Document text:
START
Information-led policing is common nationwide, with many touting it as an effective way to reduce crime, but San Diego’s use of data to track inmates released under realignment is one of a kind, said Myers and Robert Weisberg, co-director of the Stanford Criminal Justice Center, which tracks local responses to realignment.

By using fare violations to generate probable cause, the operation also borrows from the so-called broken windows theory, made famous in early ‘90s New York City. Cracking down on minor crimes, the theory goes, prevents more serious crimes from happening. Its application spawned New York’s controversial “stop and frisk” policy, which was eventually killed off.

“This is a modernization of early ’90s policing,” Weisberg said. “You’ve got (information-led policing) mixed with broken windows, and it’s also a creative and enabling way of putting people under supervision even if realignment made them bereft of supervision.”

Myers says efforts like Operation Lemon Drop are part of why the county’s crime rate is declining.

But the sort of massive show of force that results from 30-plus officers taking over a public place isn’t always a great way to build trust between law enforcement and communities in which they operate.

Not to mention, Operation Lemon Drop’s final stats raise questions about its overall efficacy.
END
Records provided:
START
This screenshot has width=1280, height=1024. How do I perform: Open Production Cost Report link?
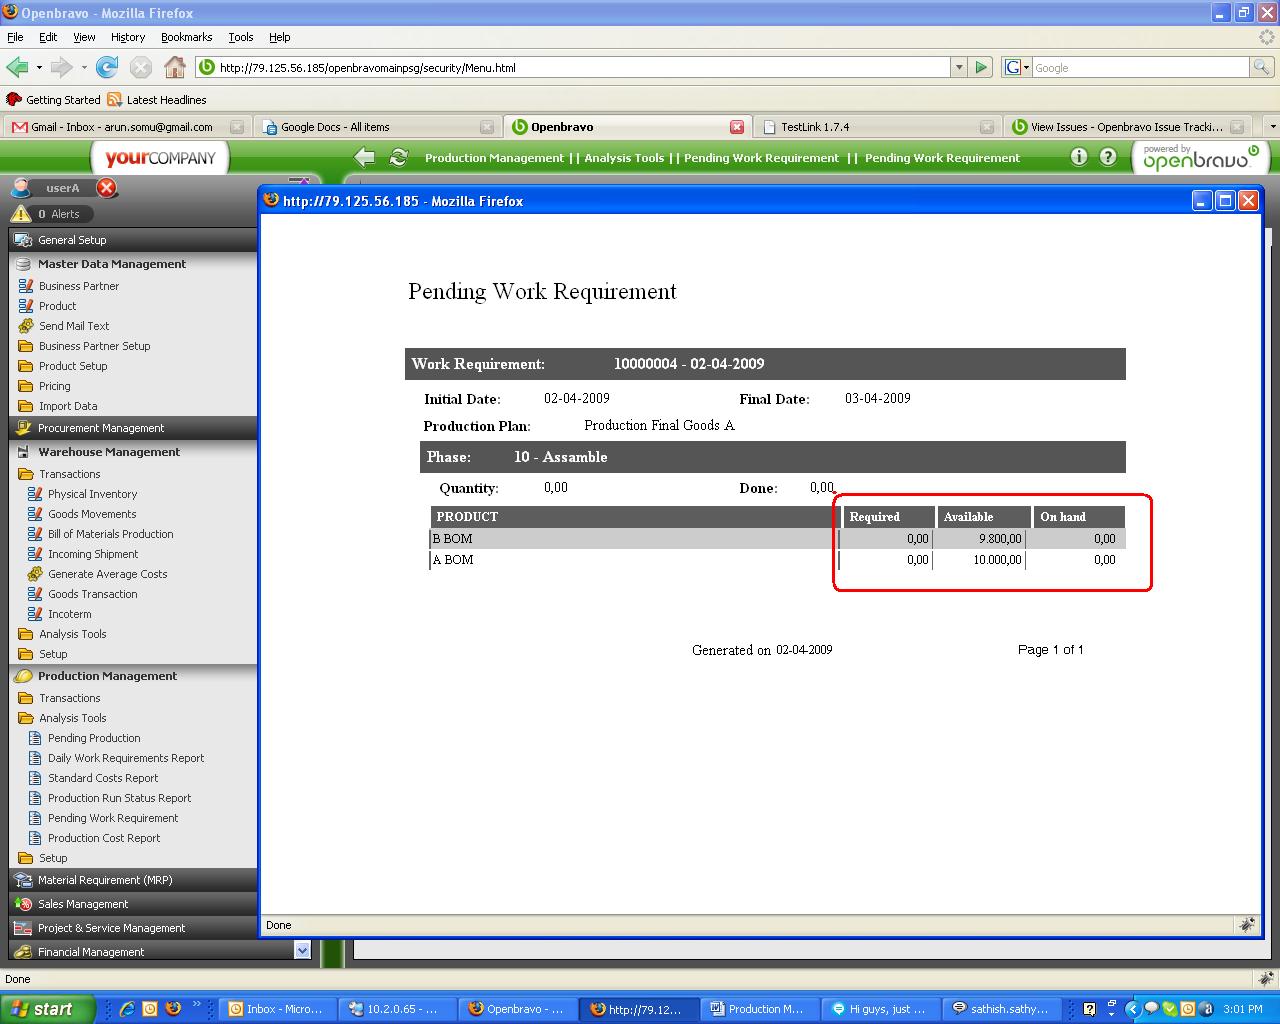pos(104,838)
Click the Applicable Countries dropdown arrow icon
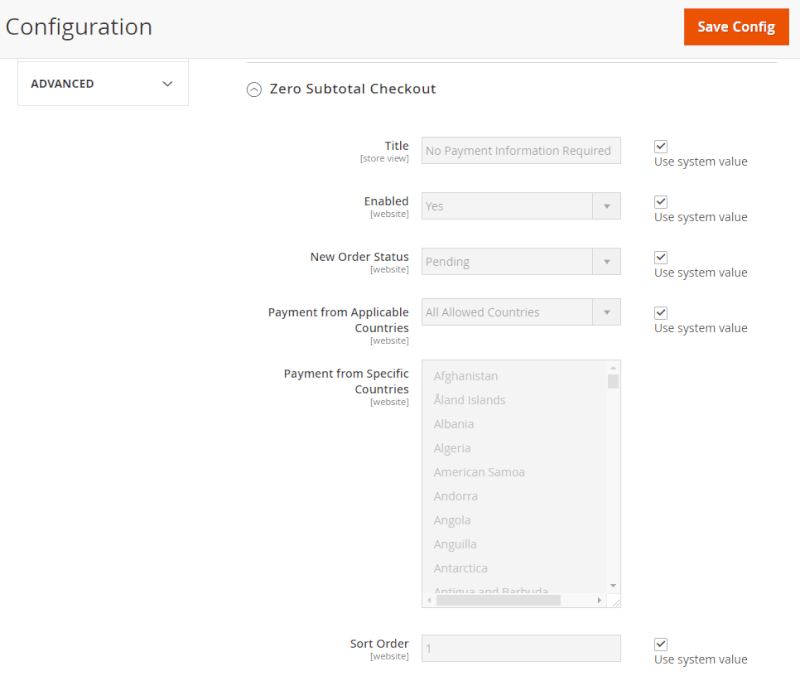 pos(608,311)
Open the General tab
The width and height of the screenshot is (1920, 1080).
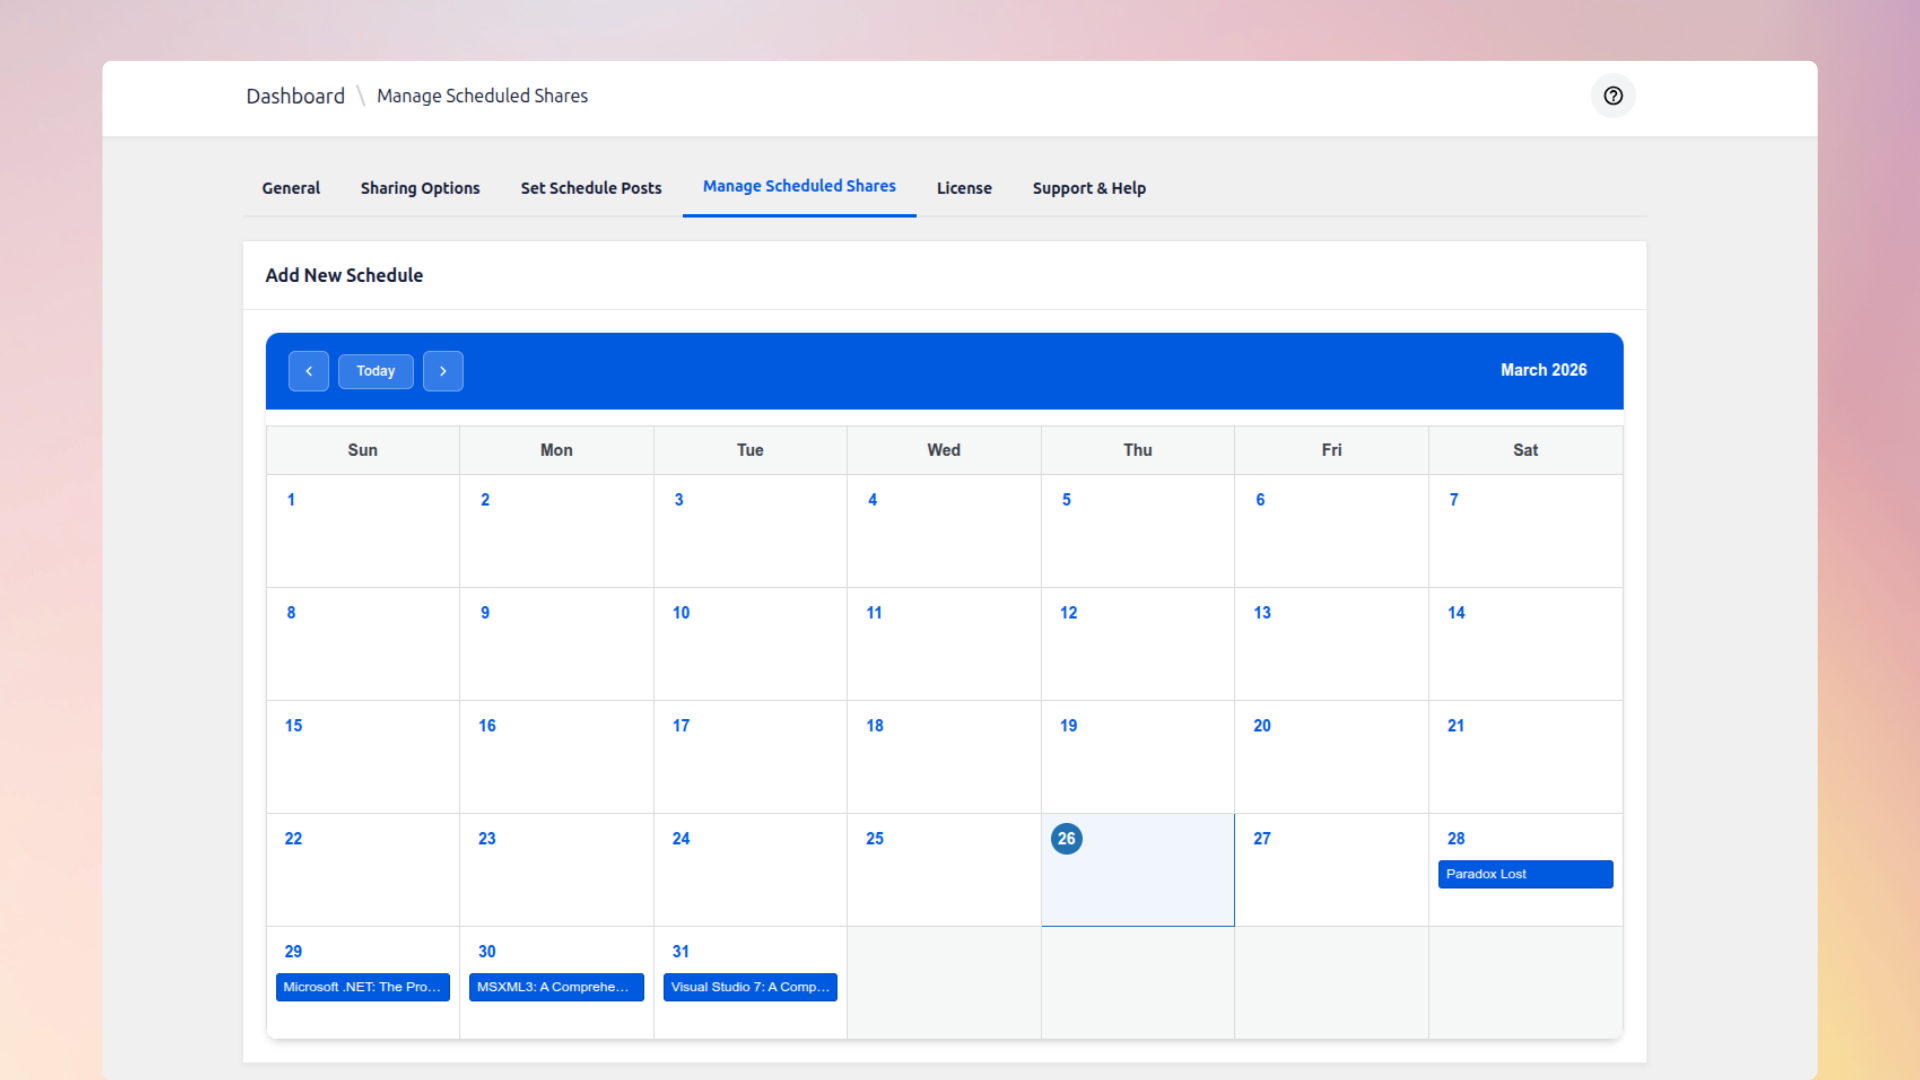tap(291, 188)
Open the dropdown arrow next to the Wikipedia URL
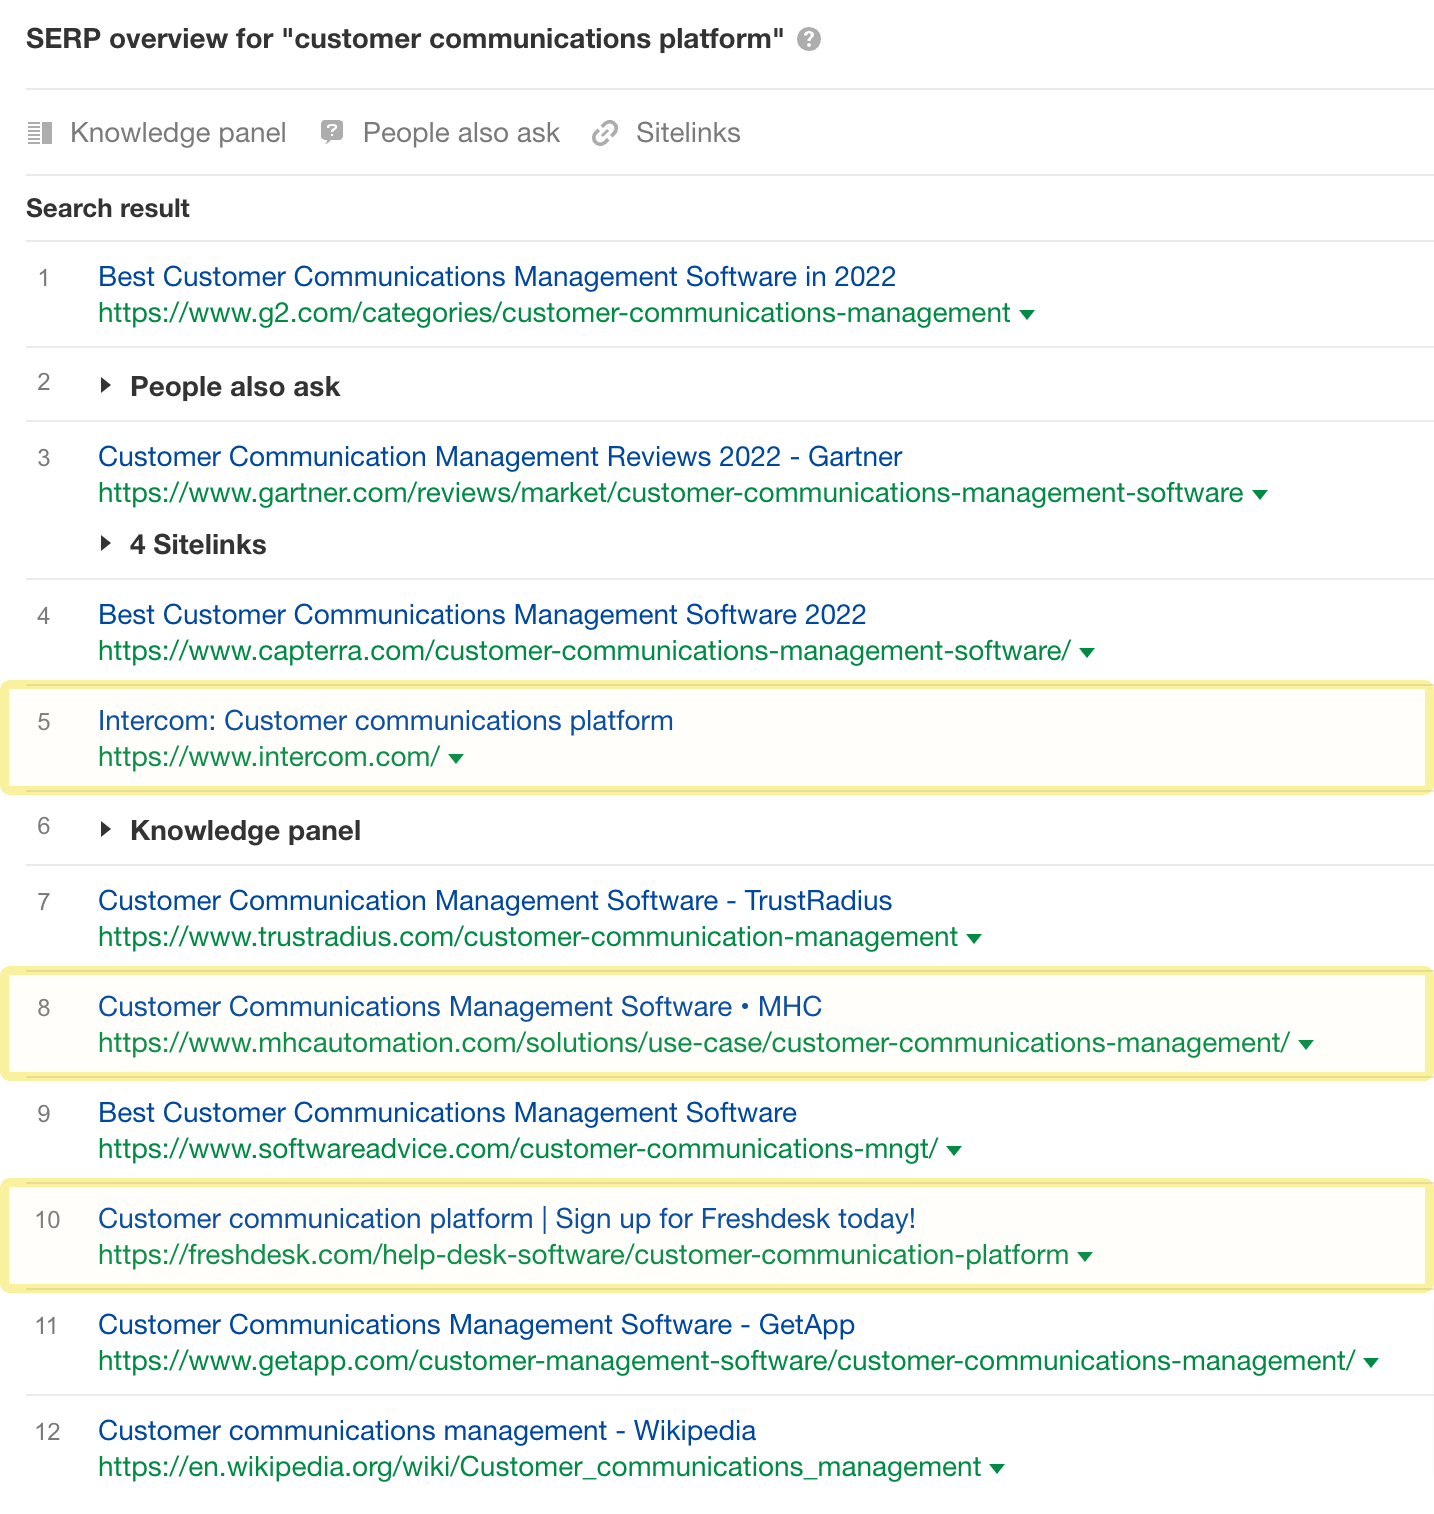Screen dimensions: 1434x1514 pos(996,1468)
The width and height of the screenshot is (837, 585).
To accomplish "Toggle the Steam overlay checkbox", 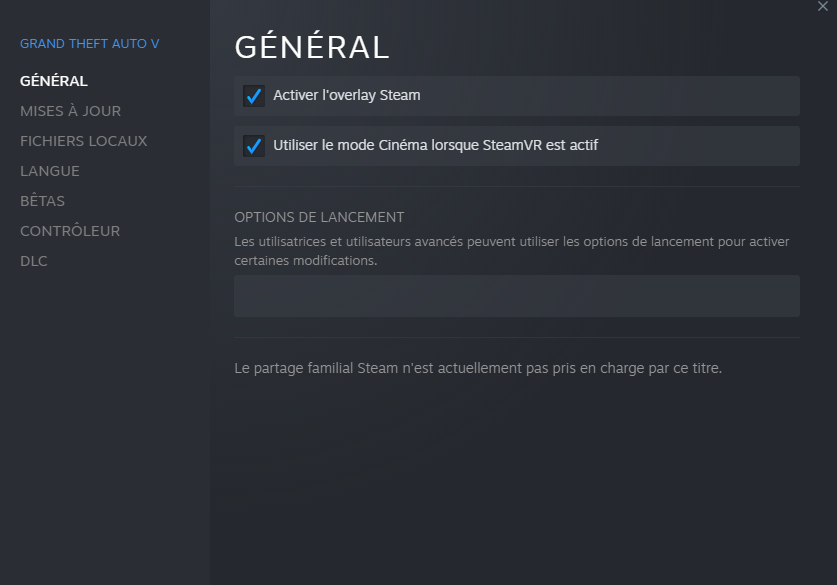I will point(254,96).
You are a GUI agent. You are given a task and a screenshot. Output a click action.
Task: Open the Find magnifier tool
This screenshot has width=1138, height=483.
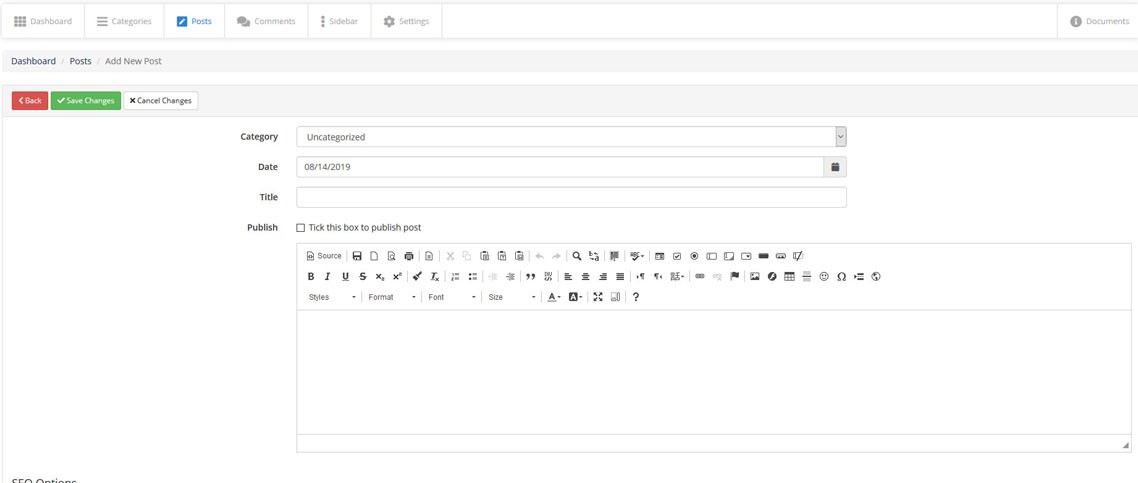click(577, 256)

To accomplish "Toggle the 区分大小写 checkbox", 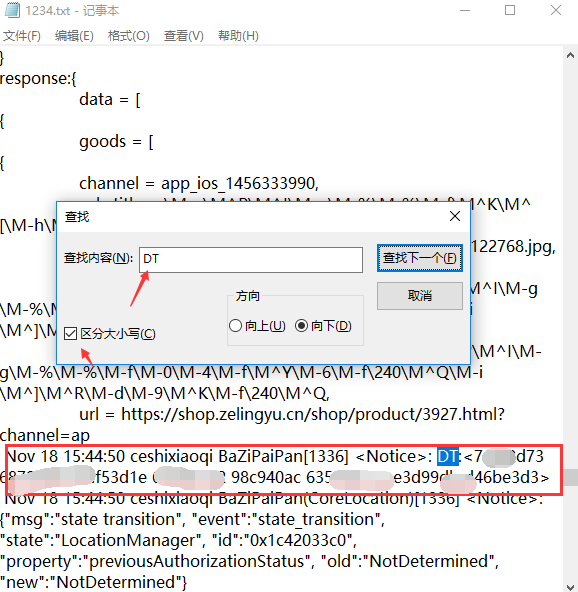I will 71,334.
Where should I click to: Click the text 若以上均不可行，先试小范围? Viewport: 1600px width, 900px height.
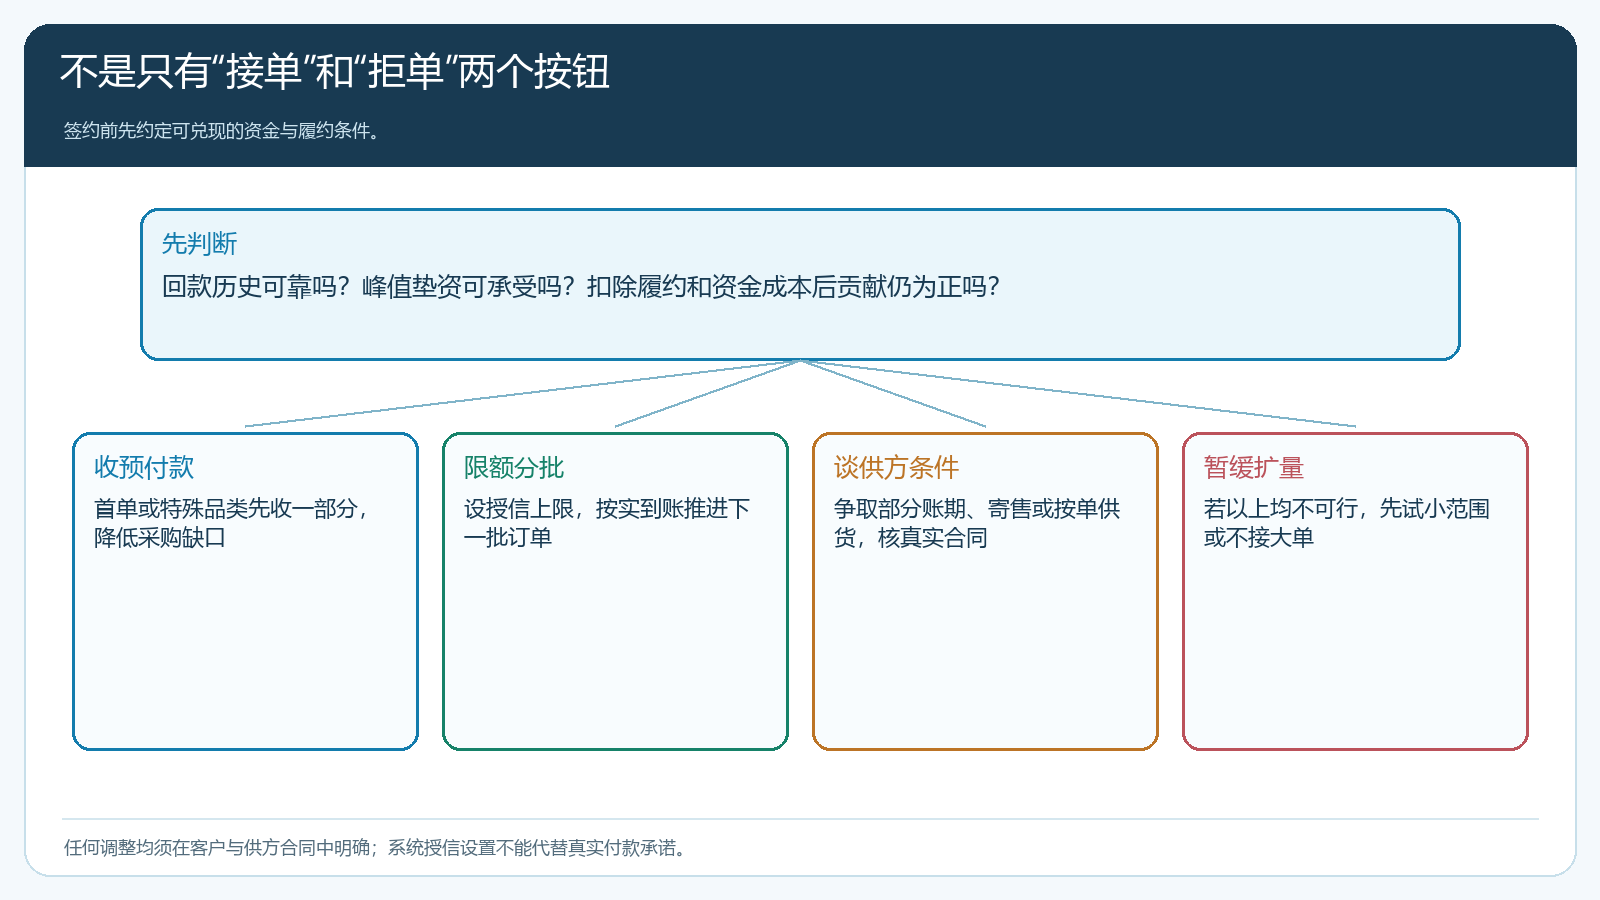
END
Written tasks:
1 - According to the text on San Diego policing, what New York City policy grew out of the broken windows theory?
2 - Carry on the text on San Diego's Operation Lemon Drop from its last sentence.
The data has no role here.

Results by task:
1 - The "stop and frisk" policy.

2 -
During its five days, from July through October, the department contacted 16,631 residents during the operation. Usually a “contact” meant asking for proof of fare.

From that, officers pulled aside 624 people for further questioning and issued 451 citations. But it turned up just 186 misdemeanor or felony arrests, or a total of 1.1 percent of the people contacted by an officer throughout the operation.

The bottom line: Thousands of citizens were stopped by law enforcement in order to arrest fewer than 200 people, including some for simple misdemeanor offenses.

Photo by Dustin Michelson
Photo by Dustin Michelson

“If there are 180 cases or arrests out of 16,000 people contacted, at what point do we talk about efficacy, that you can point to some 10 or 20 specific arrests and say this justifies all that you’ve done?” said Zeidman, who worked as a public defender in New York during the dawn of the city’s broken windows efforts.

“It raises all kinds of red flags,” he said. “You give departments all the credit in the world when they marshal their resources and innovate. But we need to step back and say, ‘This will have a disproportionate impact in some communities.”

In other words, when does smart policing become a police state?

Born Out of Realignment

Prison populations exploded all over the country through the 1990s, but things were even worse in California, where a third felony sent a criminal to prison for life.

In 2011, a federal judge ruled prison overcrowding violated inmates’ civil rights. The state Legislature passed a law that kept serious offenders in state prisons but transferred the responsibility to incarcerate, supervise and rehabilitate low-level offenders to the counties.

The move was intended to put the cost of incarceration on the same people making decisions about whom to arrest and how to charge them, Weisberg said.

“The people who really control who goes to prison are police and prosecutors,” Weisberg said. “Turns out, it’s mostly a result of prosecutorial discretion, rather than crime rates.”

Together, San Diego’s law enforcement agencies created the regional realignment intelligence unit, a group that does data analysis on ex-inmates and provides the results to each agency.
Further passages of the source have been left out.